Early life and education
Rashid got his early education from schools in Rawalpindi. He did BSc (Hons) in Economics and Social Sciences in 2008 from Lahore University of Management Sciences and a master's degree in development studies in 2012,  from Institute of Development Studies, University of Sussex, UK. In LUMS, he was student of Aasim Sajjad Akhtar.

Career
Rashid, as a professional has been involved in teaching and research work on areas ranging from health reform to public education, gender and development, public policy, political economy, tax reform, sub-national governance etc. His research interests include political theory and collective action. He also taught at Centre of excellence for Gender Studies department at Quaid-i-Azam University and at the Pakistan Institute of Development Economics (PIDE), Islamabad. He worked as programme officer of Social Sector in National Disaster Management Authority (Pakistan). He is senior researcher at Heartfile. He also worked with Federal Board of Revenue and Alif Ailaan.

Political beginning

Ideology
Rashid follows the political ideology of socialism.

The Emergency Times
Rashid's political struggle started in 2007, when he was a student in LUMS, during Lawyers' Movement, initiated by lawyers of Pakistan against the military dictatorship of Pervez Musharraf. On November 7, 2007, he along with 1,000 students of his university, gathered to protest the emergency rule imposed by Musharraf's televised emergency announcement on November 3, 2007. After his teacher's (Aasim Sajjad Akhtar) arrest, he along with other students was also got arrested during the protest.

Major Pakistani news networks were not allowed to cover the student protest at LUMS, so Rashid took the initiative to start a newsletter named as “The Emergency Times” (November, 2007 - June, 2008) to narrate the protests’ details, to help students speak about democracy and organize against emergency rule.
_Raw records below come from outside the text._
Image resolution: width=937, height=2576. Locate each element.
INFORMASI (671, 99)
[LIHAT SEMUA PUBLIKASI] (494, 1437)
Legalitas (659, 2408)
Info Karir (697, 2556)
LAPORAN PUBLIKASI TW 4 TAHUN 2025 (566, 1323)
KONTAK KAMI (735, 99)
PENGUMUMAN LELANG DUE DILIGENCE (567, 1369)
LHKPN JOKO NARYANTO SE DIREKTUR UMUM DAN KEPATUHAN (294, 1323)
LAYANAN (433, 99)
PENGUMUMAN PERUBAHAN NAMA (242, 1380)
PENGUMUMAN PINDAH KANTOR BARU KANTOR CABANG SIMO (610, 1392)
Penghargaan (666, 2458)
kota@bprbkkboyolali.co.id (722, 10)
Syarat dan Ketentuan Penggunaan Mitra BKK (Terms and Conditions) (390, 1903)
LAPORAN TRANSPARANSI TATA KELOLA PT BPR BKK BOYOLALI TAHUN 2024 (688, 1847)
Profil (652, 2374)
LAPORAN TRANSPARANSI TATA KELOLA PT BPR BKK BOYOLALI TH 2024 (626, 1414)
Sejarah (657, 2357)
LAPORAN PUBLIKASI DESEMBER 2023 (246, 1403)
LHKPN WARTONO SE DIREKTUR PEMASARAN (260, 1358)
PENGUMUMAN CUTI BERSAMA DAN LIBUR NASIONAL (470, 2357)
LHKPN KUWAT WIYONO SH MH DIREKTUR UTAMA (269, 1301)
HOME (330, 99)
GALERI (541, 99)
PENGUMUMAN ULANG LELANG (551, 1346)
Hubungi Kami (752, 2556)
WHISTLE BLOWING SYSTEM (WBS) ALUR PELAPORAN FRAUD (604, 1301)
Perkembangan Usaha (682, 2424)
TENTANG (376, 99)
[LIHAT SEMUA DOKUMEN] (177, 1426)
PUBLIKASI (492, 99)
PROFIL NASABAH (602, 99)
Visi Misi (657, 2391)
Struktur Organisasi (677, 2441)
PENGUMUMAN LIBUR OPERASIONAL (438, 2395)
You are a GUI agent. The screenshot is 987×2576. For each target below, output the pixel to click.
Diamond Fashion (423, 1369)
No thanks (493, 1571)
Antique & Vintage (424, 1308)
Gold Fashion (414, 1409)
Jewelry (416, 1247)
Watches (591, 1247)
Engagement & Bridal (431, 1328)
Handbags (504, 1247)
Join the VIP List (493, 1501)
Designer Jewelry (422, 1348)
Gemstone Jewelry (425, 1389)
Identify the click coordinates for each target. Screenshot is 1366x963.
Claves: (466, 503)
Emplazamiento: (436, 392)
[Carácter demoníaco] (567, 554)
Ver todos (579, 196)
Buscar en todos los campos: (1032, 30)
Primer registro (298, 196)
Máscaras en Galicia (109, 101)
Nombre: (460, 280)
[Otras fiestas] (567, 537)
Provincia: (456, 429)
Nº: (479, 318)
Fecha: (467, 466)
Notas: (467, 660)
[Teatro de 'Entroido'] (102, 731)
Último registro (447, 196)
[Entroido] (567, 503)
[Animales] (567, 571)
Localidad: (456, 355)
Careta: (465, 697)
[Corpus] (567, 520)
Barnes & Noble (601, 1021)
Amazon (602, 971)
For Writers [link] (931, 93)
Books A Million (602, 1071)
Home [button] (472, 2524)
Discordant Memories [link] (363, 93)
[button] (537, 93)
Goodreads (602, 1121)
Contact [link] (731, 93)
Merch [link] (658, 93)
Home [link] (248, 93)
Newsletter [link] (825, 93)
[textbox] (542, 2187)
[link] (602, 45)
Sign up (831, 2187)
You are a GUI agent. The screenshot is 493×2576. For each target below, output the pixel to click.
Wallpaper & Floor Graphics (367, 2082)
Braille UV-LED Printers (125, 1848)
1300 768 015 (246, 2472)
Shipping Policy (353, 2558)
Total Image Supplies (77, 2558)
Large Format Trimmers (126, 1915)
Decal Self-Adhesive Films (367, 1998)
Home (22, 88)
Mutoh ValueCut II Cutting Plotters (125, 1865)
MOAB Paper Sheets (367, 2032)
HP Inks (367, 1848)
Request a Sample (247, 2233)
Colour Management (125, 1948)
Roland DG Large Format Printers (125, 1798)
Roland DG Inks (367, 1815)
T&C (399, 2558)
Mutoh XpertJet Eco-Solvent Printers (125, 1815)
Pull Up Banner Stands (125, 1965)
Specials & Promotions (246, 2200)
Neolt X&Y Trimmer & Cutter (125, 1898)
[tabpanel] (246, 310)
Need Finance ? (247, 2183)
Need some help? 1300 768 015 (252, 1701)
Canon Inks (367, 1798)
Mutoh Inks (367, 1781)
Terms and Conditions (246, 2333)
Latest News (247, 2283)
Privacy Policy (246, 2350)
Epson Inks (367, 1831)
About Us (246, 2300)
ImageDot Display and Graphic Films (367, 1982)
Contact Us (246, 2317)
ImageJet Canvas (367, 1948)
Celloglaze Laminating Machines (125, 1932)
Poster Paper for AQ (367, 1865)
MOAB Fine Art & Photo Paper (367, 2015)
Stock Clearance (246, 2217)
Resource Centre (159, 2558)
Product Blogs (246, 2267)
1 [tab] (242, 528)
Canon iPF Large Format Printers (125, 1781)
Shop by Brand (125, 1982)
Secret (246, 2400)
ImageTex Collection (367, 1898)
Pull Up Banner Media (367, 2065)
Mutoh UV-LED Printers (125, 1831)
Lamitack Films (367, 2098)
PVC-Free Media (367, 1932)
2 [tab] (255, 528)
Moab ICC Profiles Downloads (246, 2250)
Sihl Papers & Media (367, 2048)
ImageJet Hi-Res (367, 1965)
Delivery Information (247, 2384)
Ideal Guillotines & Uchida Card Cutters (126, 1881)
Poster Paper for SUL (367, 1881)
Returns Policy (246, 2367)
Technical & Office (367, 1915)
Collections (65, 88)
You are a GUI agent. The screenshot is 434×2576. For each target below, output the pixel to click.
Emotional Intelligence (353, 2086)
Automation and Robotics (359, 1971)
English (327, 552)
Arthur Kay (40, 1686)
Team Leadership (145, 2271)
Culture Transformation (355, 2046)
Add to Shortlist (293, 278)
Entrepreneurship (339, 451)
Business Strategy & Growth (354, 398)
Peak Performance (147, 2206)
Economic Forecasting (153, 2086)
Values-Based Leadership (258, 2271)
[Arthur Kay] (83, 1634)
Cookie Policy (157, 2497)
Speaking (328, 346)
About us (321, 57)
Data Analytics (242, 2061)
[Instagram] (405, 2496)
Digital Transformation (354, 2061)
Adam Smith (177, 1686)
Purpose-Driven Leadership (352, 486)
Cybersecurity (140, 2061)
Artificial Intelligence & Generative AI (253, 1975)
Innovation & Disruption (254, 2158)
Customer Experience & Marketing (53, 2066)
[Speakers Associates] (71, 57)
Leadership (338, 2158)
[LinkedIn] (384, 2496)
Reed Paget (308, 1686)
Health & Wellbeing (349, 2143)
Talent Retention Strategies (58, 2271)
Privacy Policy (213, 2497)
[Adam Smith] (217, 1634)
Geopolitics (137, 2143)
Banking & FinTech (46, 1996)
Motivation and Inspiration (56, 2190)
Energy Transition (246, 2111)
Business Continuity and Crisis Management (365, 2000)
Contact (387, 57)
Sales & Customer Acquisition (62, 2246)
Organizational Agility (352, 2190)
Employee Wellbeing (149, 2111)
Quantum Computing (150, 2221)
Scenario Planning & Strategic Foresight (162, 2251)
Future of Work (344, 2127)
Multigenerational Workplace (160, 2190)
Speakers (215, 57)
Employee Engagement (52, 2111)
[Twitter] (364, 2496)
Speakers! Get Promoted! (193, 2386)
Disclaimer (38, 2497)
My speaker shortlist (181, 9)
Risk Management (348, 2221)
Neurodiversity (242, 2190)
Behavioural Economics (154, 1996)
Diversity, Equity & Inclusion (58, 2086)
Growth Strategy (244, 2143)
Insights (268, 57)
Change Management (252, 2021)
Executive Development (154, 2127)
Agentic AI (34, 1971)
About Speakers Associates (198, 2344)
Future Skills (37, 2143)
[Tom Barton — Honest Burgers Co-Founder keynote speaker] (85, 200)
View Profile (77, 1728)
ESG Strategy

The newsletter described itself as “an independent Pakistani student information initiative providing regular updates, commentary, and analysis on Pakistan’s evolving political scenario.”

Politics

Awami Workers Party
Rashid is a senior and leading member of the Awami Workers Party (AWP) since the party was founded in 2012. He served as general  secretary and information secretary AWP Rawalpindi-Islamabad in 2014–2015.

As political worker of AWP, Rashid has been involved in struggle for the right to affordable housing and shelter in Islamabad in 2015. He organized legal and political resistance to the inhumane and illegal evictions of people from Katchi Abadi (informal settlements) driven by Capital Development Authority (CDA).

While working with All Pakistan Katchi Abadi Alliance, Rashid talked about the flaws in system about rights to housing by people from informal settlements. He said, “Under the Urban Shelter Program the CDA legalized a few slums and left the rest out in the lurch, because the national policy dictated that any slums setup after March 1985 were illegal. We have in our possession voter lists consisting of thousands of people living in the I-11 and other katchi abadis as far back as the 1985 General Election.”

On July 30, 2015, the Capital Development Authority (CDA) along with police, local administration and rangers, demolished dwellings of ‘Katchi Abadi’ (informal settlements) in sector I-11/1, Islamabad destroying dozens of houses built since last 30 years.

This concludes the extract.